::: SOURCE EXCERPT :::

Wise People Can Give Themselves Gracefully-Daily Meditation
Today’s quotation:
Wise people can give themselves gracefully to seemingly contradictory experiences because they know that they belong to different seasons of life, all of which are necessary to the whole. Spring and winter, growth and decay, creativity and fallowness, health and sickness, power and impotence, and life and death all belong within the economy of being.-Sam Keen
Today’s Meditation:
If we seek wisdom instead of information, we risk being left behind by others who have been seduced into believing that information is the most essential aspect of our lives. Those who seek wisdom, though, learn very quickly not just that knowing a lot of information is empty knowledge but that learning from wise people helps us to navigate the world in peace and calm and balance rather than constantly facing the frustration and even anger as the world around us changes and shifts and evolves, making information obsolete. Wisdom, though, cannot grow obsolete.

::: DATA SUPPLIED :::

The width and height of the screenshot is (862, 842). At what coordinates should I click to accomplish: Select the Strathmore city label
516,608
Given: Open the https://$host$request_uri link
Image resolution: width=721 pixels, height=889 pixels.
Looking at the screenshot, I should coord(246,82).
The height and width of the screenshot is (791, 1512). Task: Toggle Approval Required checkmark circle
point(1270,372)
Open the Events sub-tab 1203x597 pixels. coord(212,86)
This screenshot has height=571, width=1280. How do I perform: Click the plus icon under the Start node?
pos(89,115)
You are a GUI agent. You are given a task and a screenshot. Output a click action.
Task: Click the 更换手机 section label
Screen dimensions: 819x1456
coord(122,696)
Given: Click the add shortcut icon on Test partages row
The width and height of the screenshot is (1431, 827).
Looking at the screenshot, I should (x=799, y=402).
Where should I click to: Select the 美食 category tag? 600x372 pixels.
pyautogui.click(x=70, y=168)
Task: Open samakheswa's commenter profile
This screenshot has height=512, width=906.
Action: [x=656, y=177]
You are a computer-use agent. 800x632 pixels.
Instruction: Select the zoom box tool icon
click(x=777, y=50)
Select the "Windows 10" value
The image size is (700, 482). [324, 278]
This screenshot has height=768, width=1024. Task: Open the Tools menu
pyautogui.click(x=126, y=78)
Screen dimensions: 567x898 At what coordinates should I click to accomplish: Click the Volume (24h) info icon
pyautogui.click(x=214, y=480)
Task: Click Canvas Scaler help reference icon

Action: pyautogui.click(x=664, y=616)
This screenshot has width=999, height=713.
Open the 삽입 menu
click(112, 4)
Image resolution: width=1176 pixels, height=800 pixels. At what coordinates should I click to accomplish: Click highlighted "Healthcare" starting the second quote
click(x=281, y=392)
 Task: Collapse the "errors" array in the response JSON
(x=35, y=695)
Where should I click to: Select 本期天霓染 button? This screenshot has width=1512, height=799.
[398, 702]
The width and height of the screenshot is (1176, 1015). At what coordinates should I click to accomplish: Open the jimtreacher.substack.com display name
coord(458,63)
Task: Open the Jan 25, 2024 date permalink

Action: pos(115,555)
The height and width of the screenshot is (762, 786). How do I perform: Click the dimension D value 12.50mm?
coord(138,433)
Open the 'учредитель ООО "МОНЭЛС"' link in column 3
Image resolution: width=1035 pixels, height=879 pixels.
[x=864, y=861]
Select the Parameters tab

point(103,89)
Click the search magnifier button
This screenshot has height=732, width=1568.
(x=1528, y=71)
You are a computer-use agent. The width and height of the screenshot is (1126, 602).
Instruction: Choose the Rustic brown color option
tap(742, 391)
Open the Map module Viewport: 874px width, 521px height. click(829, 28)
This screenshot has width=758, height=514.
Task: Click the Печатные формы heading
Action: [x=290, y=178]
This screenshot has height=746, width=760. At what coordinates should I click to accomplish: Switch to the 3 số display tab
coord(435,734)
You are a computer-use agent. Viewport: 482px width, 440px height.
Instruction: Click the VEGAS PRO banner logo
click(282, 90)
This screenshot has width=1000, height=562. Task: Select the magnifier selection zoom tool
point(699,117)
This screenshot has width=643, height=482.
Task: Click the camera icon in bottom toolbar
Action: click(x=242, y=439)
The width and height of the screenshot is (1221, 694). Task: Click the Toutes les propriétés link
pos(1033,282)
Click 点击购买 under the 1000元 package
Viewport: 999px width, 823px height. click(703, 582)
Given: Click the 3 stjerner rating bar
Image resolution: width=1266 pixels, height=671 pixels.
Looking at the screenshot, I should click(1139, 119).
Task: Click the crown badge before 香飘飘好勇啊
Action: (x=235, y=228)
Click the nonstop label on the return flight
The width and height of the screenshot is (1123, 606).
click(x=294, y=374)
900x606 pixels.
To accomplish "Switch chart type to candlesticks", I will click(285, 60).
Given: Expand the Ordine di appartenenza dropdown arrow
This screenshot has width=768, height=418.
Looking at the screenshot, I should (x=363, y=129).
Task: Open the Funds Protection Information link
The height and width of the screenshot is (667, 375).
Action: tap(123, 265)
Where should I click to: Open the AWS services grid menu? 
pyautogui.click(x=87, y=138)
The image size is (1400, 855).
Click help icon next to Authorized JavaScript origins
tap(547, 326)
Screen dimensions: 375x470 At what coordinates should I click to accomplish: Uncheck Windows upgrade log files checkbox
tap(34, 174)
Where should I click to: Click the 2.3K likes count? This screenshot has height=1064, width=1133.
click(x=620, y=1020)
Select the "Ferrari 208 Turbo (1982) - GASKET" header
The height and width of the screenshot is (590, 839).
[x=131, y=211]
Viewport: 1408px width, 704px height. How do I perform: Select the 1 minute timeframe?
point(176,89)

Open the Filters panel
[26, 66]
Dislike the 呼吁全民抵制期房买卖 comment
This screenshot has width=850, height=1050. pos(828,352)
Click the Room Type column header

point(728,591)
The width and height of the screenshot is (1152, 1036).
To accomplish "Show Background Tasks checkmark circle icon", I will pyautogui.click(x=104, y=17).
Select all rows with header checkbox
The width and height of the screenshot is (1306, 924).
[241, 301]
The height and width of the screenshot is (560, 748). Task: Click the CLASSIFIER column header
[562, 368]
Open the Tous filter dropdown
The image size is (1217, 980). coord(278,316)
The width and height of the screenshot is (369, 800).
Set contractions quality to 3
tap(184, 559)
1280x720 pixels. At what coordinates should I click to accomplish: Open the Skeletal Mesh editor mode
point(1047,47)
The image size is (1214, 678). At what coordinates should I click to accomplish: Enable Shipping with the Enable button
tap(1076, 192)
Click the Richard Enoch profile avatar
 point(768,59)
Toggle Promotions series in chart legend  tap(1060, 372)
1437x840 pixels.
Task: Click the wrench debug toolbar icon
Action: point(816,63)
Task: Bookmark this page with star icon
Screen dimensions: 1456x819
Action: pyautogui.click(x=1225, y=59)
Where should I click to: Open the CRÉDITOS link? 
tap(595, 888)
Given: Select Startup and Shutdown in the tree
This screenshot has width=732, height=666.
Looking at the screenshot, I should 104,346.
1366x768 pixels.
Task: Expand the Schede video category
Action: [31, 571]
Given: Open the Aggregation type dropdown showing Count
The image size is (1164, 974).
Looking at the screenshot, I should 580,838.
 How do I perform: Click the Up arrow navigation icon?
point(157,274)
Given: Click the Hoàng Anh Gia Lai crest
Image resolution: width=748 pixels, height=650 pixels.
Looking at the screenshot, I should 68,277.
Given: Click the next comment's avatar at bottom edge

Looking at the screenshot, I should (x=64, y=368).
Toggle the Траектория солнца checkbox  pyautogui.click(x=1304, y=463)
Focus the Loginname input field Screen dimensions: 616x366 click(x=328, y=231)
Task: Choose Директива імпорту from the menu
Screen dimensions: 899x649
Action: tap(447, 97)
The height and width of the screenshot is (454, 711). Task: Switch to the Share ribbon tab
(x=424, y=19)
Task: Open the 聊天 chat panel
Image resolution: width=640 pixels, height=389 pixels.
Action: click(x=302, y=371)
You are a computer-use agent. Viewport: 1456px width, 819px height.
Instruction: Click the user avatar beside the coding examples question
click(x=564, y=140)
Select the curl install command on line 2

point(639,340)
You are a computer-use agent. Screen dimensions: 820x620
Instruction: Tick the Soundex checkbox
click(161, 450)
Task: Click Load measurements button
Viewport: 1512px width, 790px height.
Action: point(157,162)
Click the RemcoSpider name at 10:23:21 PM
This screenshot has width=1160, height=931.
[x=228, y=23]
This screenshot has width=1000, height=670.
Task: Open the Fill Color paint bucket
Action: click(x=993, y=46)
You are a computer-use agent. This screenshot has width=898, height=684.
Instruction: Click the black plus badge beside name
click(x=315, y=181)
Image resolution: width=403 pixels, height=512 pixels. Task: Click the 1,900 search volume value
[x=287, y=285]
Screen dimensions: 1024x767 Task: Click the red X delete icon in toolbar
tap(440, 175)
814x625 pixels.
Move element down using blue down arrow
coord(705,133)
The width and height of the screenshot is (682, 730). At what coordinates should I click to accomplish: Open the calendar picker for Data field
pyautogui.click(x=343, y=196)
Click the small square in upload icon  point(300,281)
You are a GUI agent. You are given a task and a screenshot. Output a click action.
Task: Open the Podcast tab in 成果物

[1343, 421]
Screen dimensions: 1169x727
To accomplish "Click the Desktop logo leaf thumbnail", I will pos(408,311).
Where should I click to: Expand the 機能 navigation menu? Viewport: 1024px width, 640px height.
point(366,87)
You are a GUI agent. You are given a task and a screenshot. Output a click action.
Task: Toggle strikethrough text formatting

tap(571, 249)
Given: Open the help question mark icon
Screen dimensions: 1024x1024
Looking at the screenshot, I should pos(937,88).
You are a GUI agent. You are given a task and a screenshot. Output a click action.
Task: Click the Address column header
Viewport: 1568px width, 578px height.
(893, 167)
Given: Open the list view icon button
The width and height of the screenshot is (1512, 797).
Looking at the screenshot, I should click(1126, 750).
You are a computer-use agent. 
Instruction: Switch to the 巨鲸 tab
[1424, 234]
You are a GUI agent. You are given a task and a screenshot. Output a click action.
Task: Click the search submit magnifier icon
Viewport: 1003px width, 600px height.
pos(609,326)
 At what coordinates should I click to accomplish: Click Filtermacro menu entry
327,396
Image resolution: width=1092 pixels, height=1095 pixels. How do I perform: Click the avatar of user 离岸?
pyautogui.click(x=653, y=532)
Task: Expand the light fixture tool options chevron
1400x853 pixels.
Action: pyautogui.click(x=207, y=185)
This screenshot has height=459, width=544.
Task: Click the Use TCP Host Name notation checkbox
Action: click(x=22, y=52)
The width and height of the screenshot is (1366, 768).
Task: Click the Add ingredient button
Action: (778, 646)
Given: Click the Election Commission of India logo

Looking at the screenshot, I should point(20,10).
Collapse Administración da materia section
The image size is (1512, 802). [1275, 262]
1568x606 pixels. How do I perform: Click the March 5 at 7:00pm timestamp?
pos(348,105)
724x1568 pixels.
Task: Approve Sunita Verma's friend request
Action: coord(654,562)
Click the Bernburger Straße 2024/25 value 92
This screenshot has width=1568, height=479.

:::

EXERCISE TASKS:
A. Answer these questions using the daily meditation:
(i) To whom is the quotation attributed?
(ii) According to the quotation, to what do wise people know that seemingly contradictory experiences belong?
(iii) What does the meditation say cannot grow obsolete?
B. The daily meditation's quotation says wise people can give themselves gracefully to seemingly contradictory experiences. Using the reason the quotation gives, explain why they can do this.
C. In the daily meditation, rewrite the paragraph beginning "If we seek wisdom instead of information" as a short list that keeps its main points.

EXPECTED OUTPUTS:
A.
(i) Sam Keen
(ii) Different seasons of life, all of which are necessary to the whole
(iii) Wisdom

B. They know that such experiences belong to different seasons of life, all of which are necessary to the whole. Opposites such as spring and winter, health and sickness, and life and death all belong within the economy of being.

C.
- Seeking wisdom instead of information risks being left behind by people who believe information is the most essential part of life.
- Those who seek wisdom soon learn that knowing a lot of information is empty knowledge.
- Learning from wise people helps us move through the world in peace, calm, and balance.
- Without that wisdom, we face constant frustration and even anger as the world changes and information becomes obsolete.
- Wisdom cannot grow obsolete.